(Stored items from a collection)

━━━━━━━━━━━━━━━━

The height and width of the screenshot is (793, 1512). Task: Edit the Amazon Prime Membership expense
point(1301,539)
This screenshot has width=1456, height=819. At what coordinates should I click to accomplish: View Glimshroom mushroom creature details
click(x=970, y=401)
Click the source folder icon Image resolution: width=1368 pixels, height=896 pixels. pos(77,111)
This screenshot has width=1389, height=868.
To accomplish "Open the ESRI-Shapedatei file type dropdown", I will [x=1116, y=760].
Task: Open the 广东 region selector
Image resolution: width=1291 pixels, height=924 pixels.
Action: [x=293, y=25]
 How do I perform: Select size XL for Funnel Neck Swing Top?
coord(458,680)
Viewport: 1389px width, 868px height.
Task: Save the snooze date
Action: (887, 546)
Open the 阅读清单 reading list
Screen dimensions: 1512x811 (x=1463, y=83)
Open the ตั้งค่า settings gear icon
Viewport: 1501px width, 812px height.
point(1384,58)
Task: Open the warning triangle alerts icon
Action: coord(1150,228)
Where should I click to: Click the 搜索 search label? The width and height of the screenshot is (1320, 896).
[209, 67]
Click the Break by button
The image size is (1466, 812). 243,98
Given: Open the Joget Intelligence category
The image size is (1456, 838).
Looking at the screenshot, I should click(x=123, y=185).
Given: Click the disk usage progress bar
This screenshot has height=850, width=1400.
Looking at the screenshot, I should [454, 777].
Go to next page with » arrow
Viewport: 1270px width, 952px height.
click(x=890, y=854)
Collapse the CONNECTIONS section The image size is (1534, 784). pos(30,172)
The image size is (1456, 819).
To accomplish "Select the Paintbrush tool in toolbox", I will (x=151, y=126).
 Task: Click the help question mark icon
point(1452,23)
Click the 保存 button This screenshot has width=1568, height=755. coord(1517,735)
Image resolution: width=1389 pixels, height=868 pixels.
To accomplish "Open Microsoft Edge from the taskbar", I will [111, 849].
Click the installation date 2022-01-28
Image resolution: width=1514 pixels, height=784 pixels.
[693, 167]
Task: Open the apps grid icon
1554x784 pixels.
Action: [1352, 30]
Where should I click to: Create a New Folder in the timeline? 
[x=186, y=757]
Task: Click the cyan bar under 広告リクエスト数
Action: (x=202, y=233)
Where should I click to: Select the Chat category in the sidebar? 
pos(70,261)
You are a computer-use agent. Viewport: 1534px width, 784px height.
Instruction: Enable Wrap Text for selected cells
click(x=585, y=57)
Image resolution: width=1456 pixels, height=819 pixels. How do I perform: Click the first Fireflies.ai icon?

━━━━━━━━━━━━━━━━

Exercise prompt —
Nothing is to be left out: set down all the records again exactly.

Exercise solution —
The height and width of the screenshot is (793, 1512). Task: Edit the Amazon Prime Membership expense
point(1301,539)
This screenshot has width=1456, height=819. At what coordinates should I click to accomplish: View Glimshroom mushroom creature details
click(x=970, y=401)
Click the source folder icon Image resolution: width=1368 pixels, height=896 pixels. pos(77,111)
This screenshot has width=1389, height=868.
To accomplish "Open the ESRI-Shapedatei file type dropdown", I will [x=1116, y=760].
Task: Open the 广东 region selector
Image resolution: width=1291 pixels, height=924 pixels.
Action: [x=293, y=25]
 How do I perform: Select size XL for Funnel Neck Swing Top?
coord(458,680)
Viewport: 1389px width, 868px height.
Task: Save the snooze date
Action: (887, 546)
Open the 阅读清单 reading list
Screen dimensions: 1512x811 (x=1463, y=83)
Open the ตั้งค่า settings gear icon
Viewport: 1501px width, 812px height.
point(1384,58)
Task: Open the warning triangle alerts icon
Action: coord(1150,228)
Where should I click to: Click the 搜索 search label? The width and height of the screenshot is (1320, 896).
[209, 67]
Click the Break by button
The image size is (1466, 812). 243,98
Given: Open the Joget Intelligence category
The image size is (1456, 838).
Looking at the screenshot, I should click(x=123, y=185).
Given: Click the disk usage progress bar
This screenshot has height=850, width=1400.
Looking at the screenshot, I should [454, 777].
Go to next page with » arrow
Viewport: 1270px width, 952px height.
click(x=890, y=854)
Collapse the CONNECTIONS section The image size is (1534, 784). pos(30,172)
The image size is (1456, 819).
To accomplish "Select the Paintbrush tool in toolbox", I will (x=151, y=126).
 Task: Click the help question mark icon
point(1452,23)
Click the 保存 button This screenshot has width=1568, height=755. coord(1517,735)
Image resolution: width=1389 pixels, height=868 pixels.
To accomplish "Open Microsoft Edge from the taskbar", I will [111, 849].
Click the installation date 2022-01-28
Image resolution: width=1514 pixels, height=784 pixels.
[693, 167]
Task: Open the apps grid icon
1554x784 pixels.
Action: [1352, 30]
Where should I click to: Create a New Folder in the timeline? 
[x=186, y=757]
Task: Click the cyan bar under 広告リクエスト数
Action: (x=202, y=233)
Where should I click to: Select the Chat category in the sidebar? 
pos(70,261)
You are a computer-use agent. Viewport: 1534px width, 784px height.
Instruction: Enable Wrap Text for selected cells
click(x=585, y=57)
Image resolution: width=1456 pixels, height=819 pixels. How do I perform: Click the first Fireflies.ai icon?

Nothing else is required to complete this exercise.